Psucie zepsutego czyli co w Trujce piszczy

Obrazek użytkownika zetjot
Blog

Postanowiłem dziś być do końca konsekwentny i odpowiedzialny za słowo, bo okazja jest w pełni reprezentatywna. Więc po wysłuchaniu porannej audycji politycznej, po godzinie 12 postanowiłem odstąpić od decyzji podjętej rok temu i paręnaście mnut przed pierwszą włączyłem Trujkę, bo posłuchać o czym rozmawiali red.Strzyczkowski, jego komentatorzy oraz słuchacze.

Red Strzyczkowski postawił pytanie:

" Czy te wybory psują demokrację ?"

Już na pierwszy rzut oka widać manipulację, podobną do tej z audycji porannej, o której pisałem we wcześniejszej notce. Słuchacze są już na samym początku wkręcani w matrix, bo w zadanym pytaniu tkwi fałszywe założenie, że mamy do czynienia z demokracją. Prosty chwyt do manipulacji naiwnymi uzytkownikami języka.

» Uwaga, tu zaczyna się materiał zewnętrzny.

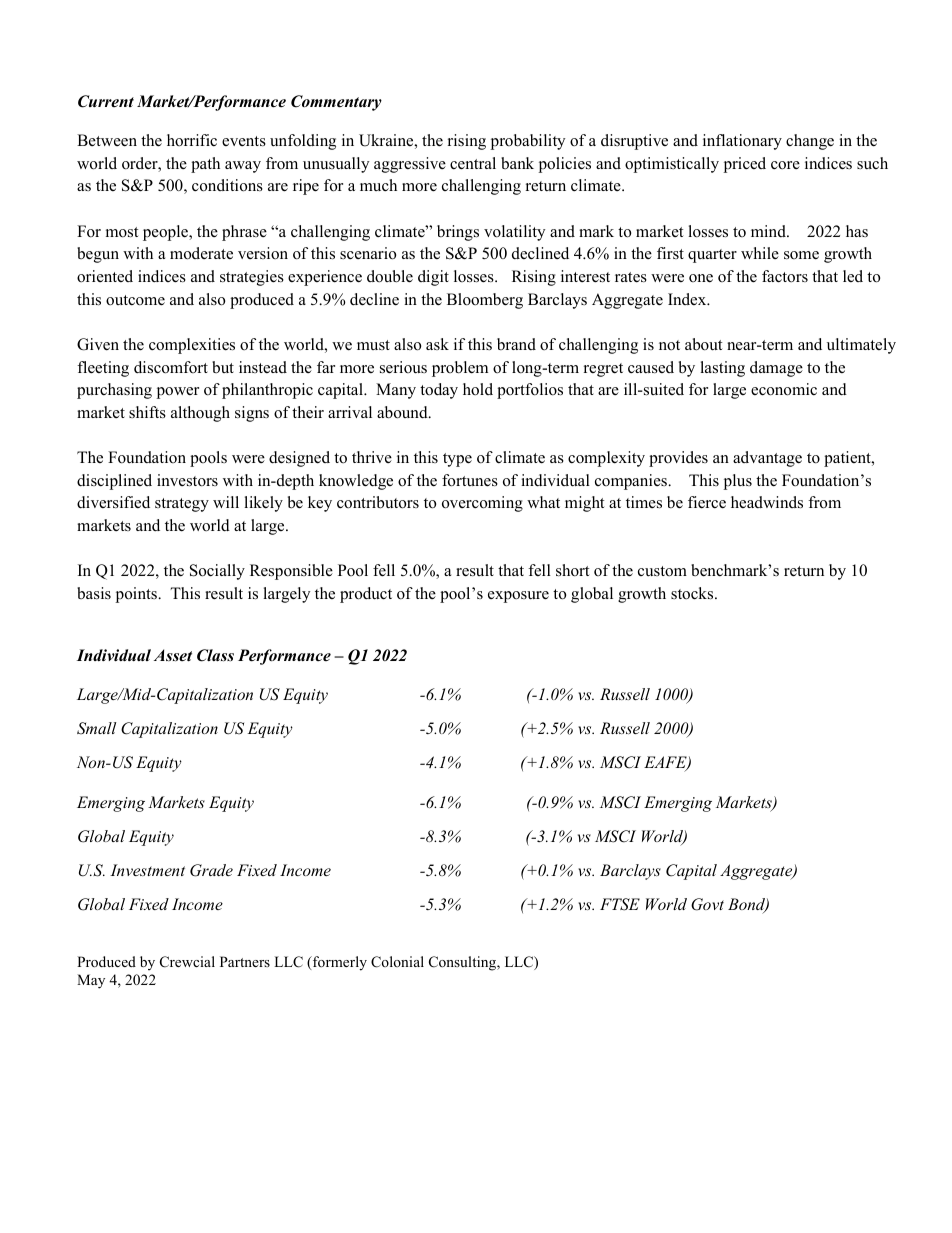 This screenshot has width=952, height=1233. Describe the element at coordinates (192, 140) in the screenshot. I see `horrific` at that location.
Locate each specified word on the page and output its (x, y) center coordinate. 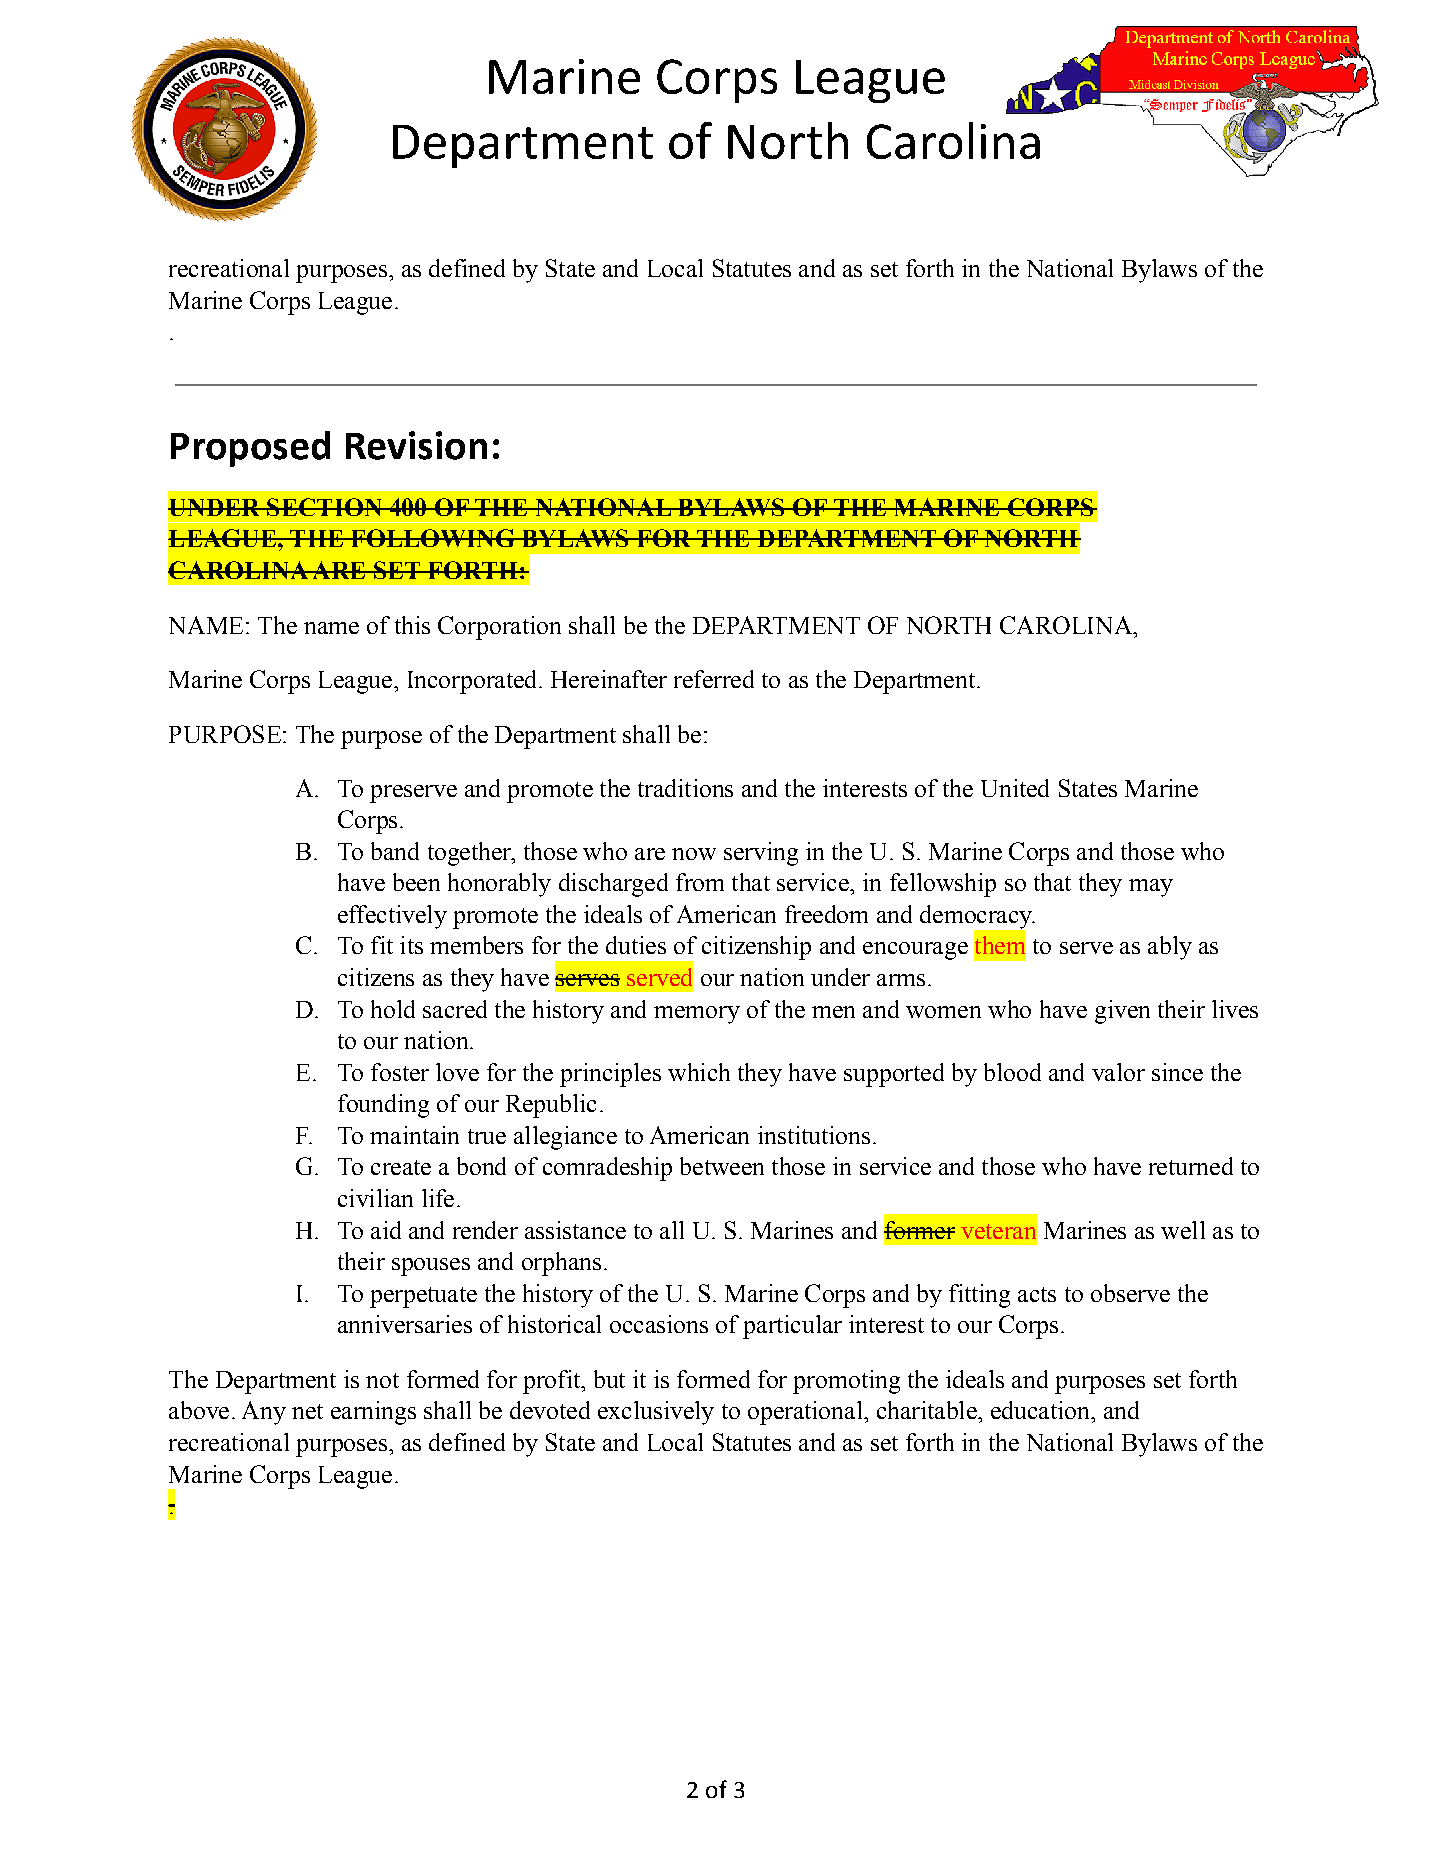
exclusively (656, 1413)
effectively (392, 917)
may (1151, 888)
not (382, 1380)
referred (714, 679)
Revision (416, 445)
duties (636, 945)
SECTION (324, 507)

Wprawdzie pocieszającym jest fakt, iż 72% respondentów uznało, że doszło do psucia demokracji, tym niemniej dali się oni wkręcić w przyjęcie fałszywego założenia o demokratyczności systemu. Gdzie tu demokracja ? Przecież dowód jest pod ręką i nie chodzi tu o to, że w trakcie wyborów dochodziło do naruszeń demokracji. Sam kształt, obsada kadrowa i procedury dzialania PKW były efektem uprzedniego już pożegnania się z demokracją. PKW była wyłącznie fasadową instytucją fasadowej demokracji już na długo przed tymi wyborami, o czym świadczą fałszerstwa w Mazowieckiem z r.2010. Psuć można to, co działa prawidłowo, psucie zepsutego to absurd.